When
you hike in the bottom of a loess-zone steep-sided ravine, or bayou, if the cut is deep
enough, here's something you may see: The top of the steep or vertical walls around you
obviously will be composed of silty loess but, toward the walls' bottoms, you may clearly
see a boundary at which loess suddenly ends and sand and gravel begins. Such a
boundary is shown cutting across the middle of the picture at the right. Notice how
the larger pebbles appear only in the picture's bottom half.The whole story of this mostly sand-and-gravel material below the loess is still not perfectly clear, but it is known that its history is completely different from the loess above it.

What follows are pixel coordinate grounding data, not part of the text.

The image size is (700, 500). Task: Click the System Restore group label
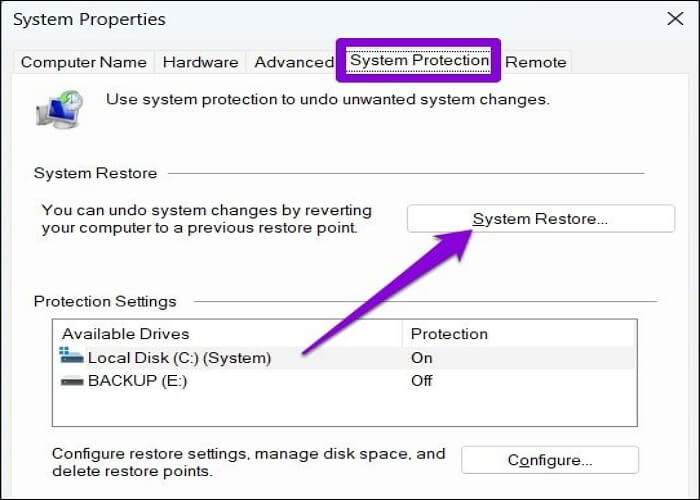coord(95,173)
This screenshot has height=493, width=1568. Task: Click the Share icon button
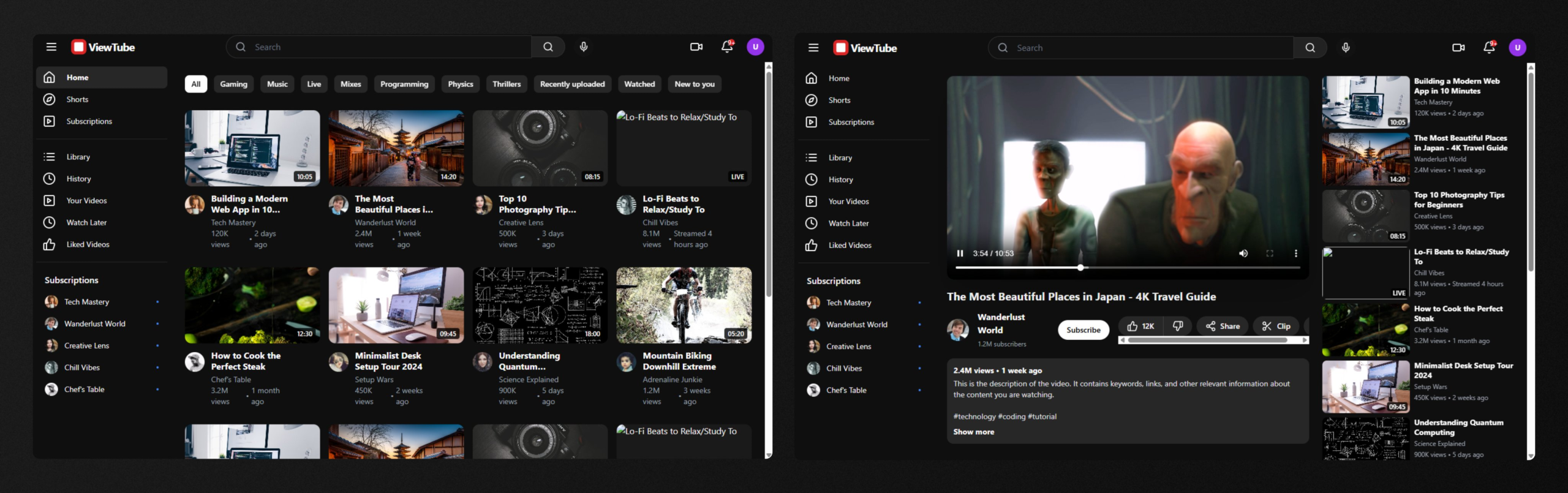point(1223,326)
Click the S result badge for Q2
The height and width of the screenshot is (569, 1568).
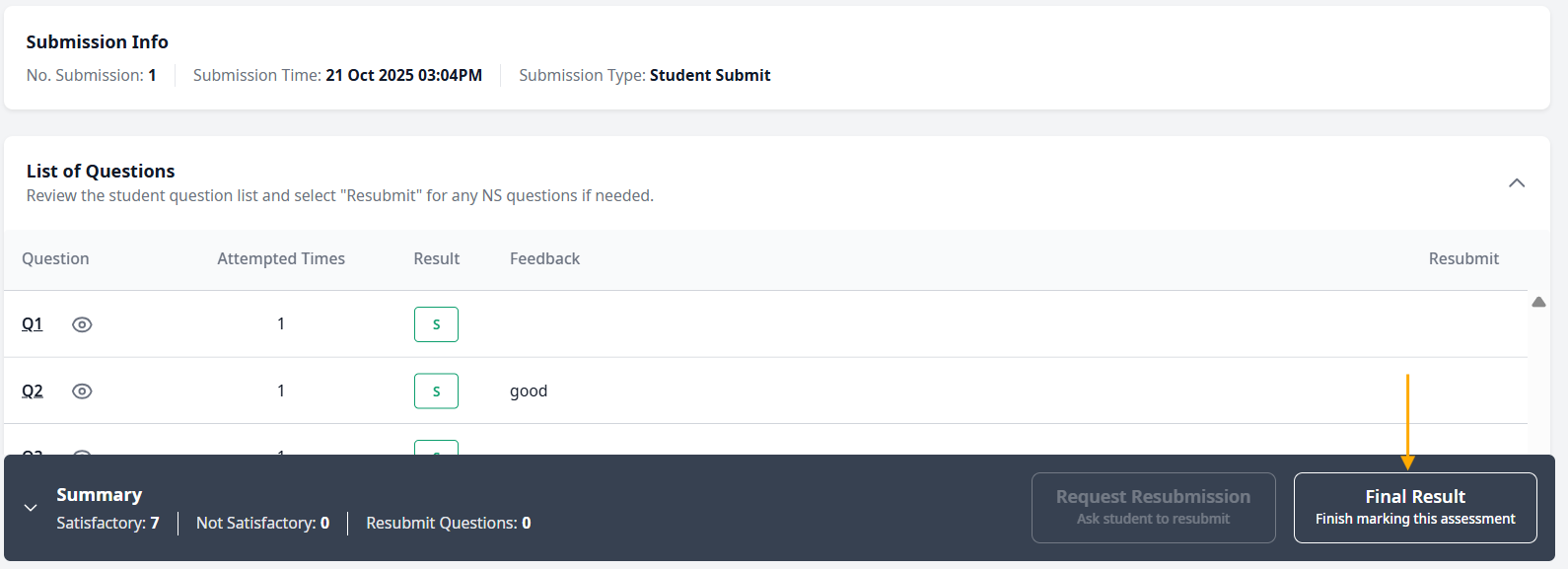click(x=436, y=391)
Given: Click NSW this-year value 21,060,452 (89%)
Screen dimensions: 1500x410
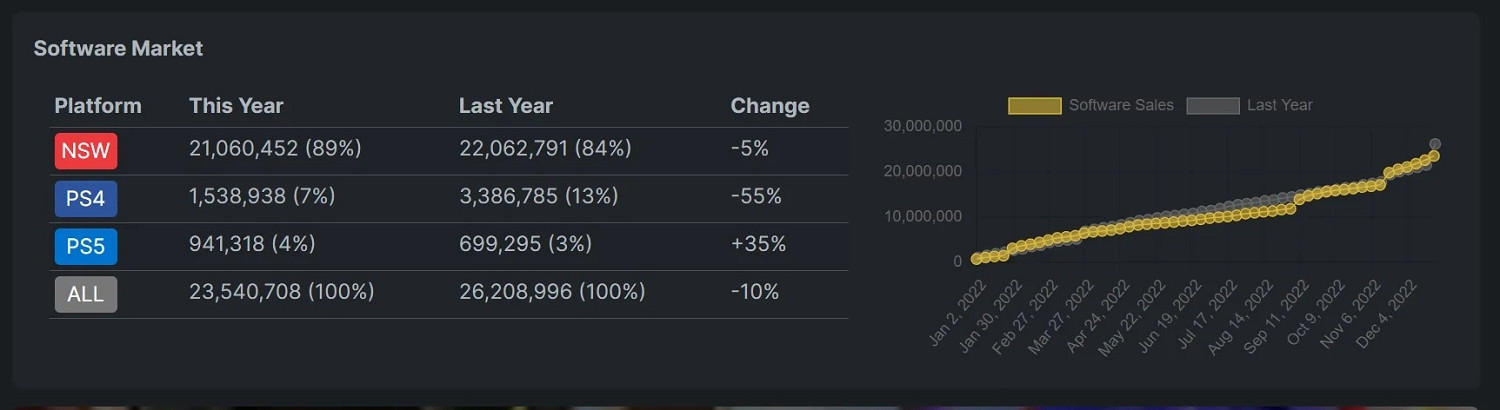Looking at the screenshot, I should point(275,149).
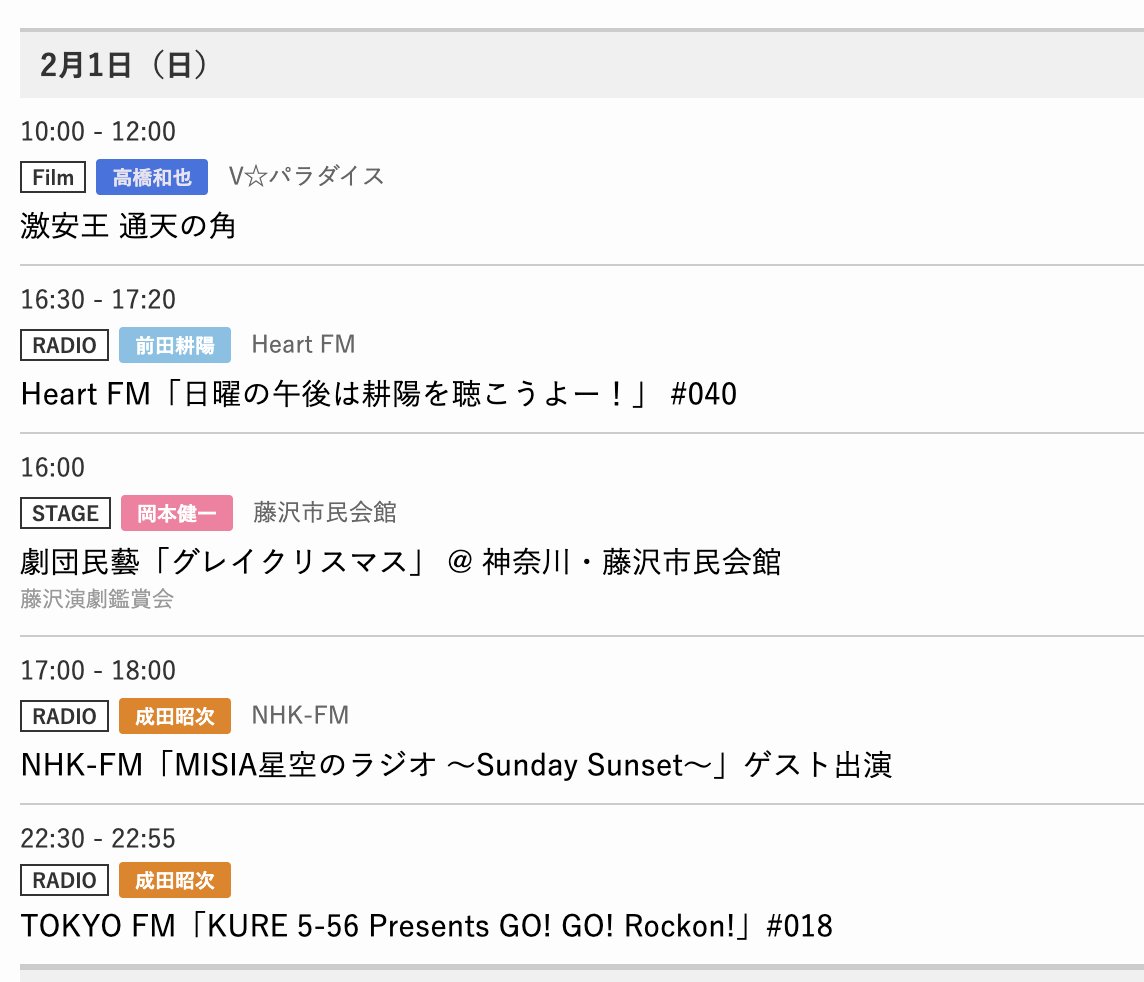Click the RADIO tag in the 22:30 entry

[x=64, y=880]
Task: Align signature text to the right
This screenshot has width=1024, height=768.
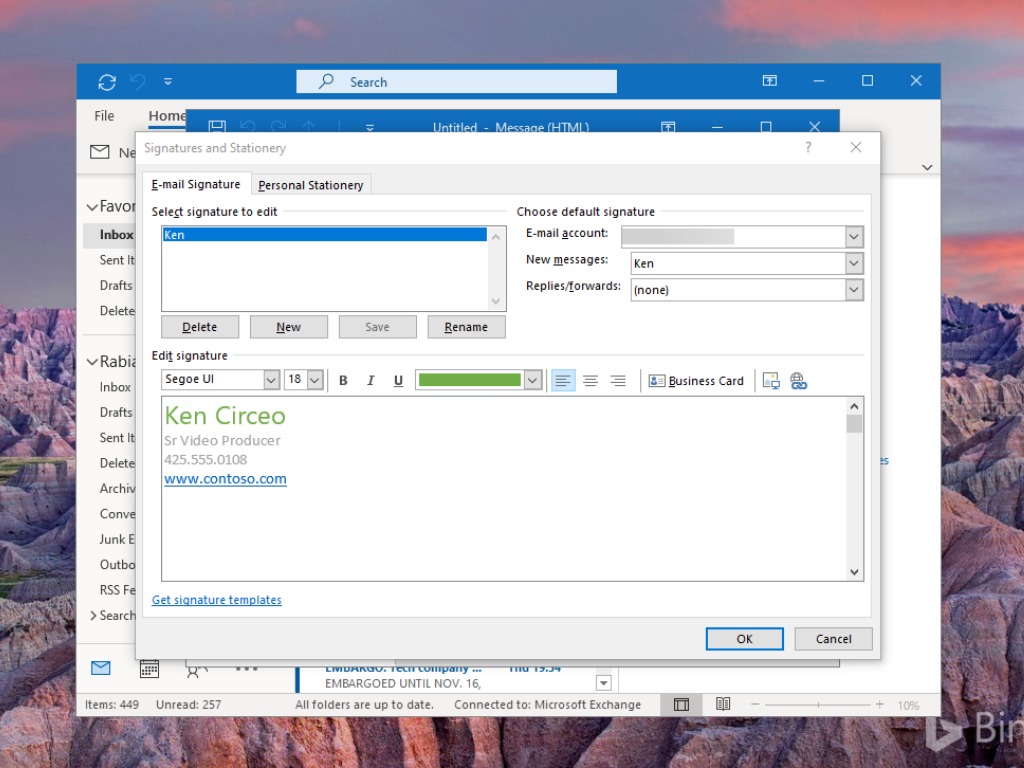Action: (618, 381)
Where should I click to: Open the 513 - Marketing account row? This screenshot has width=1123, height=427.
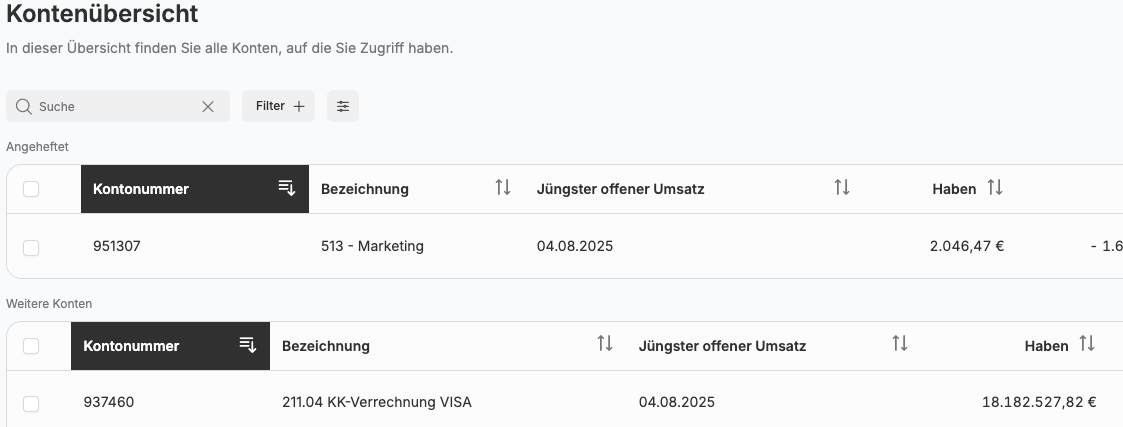coord(372,246)
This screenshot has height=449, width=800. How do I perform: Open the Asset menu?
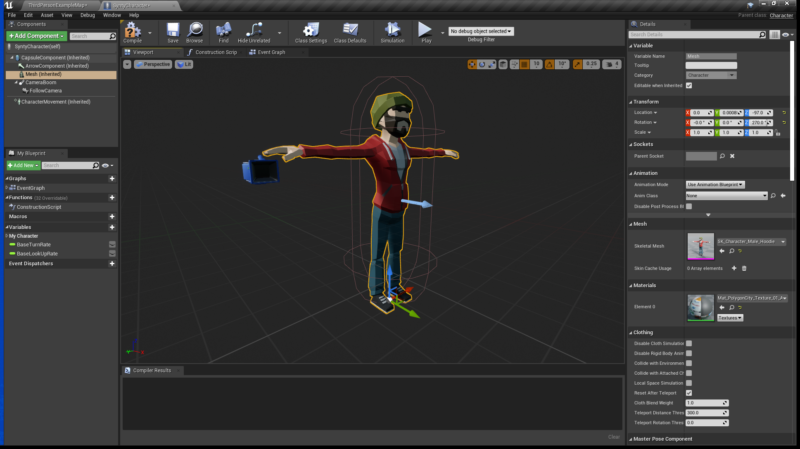click(47, 15)
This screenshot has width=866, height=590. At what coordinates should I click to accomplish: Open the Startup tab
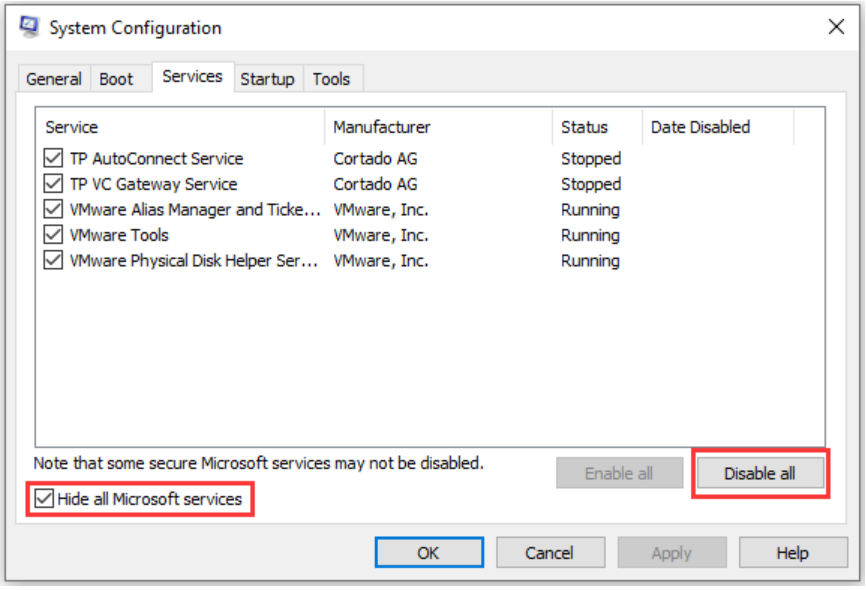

Much of it is much older than our Peoria loess, and it was put there by processes very different from our loess's deposition by wind. For example, at Natchez the topmost gravel is of Ice-Age, or Pleistocene, age, in the general neighborhood of 700,000 years old. Earl Manning at Tulane makes the interesting comment that "The reason that you can find agates in [the gravel] at Natchez, is that it's been washed south from the Lake Superior area (where the agates originally came from) by the Mississippi River.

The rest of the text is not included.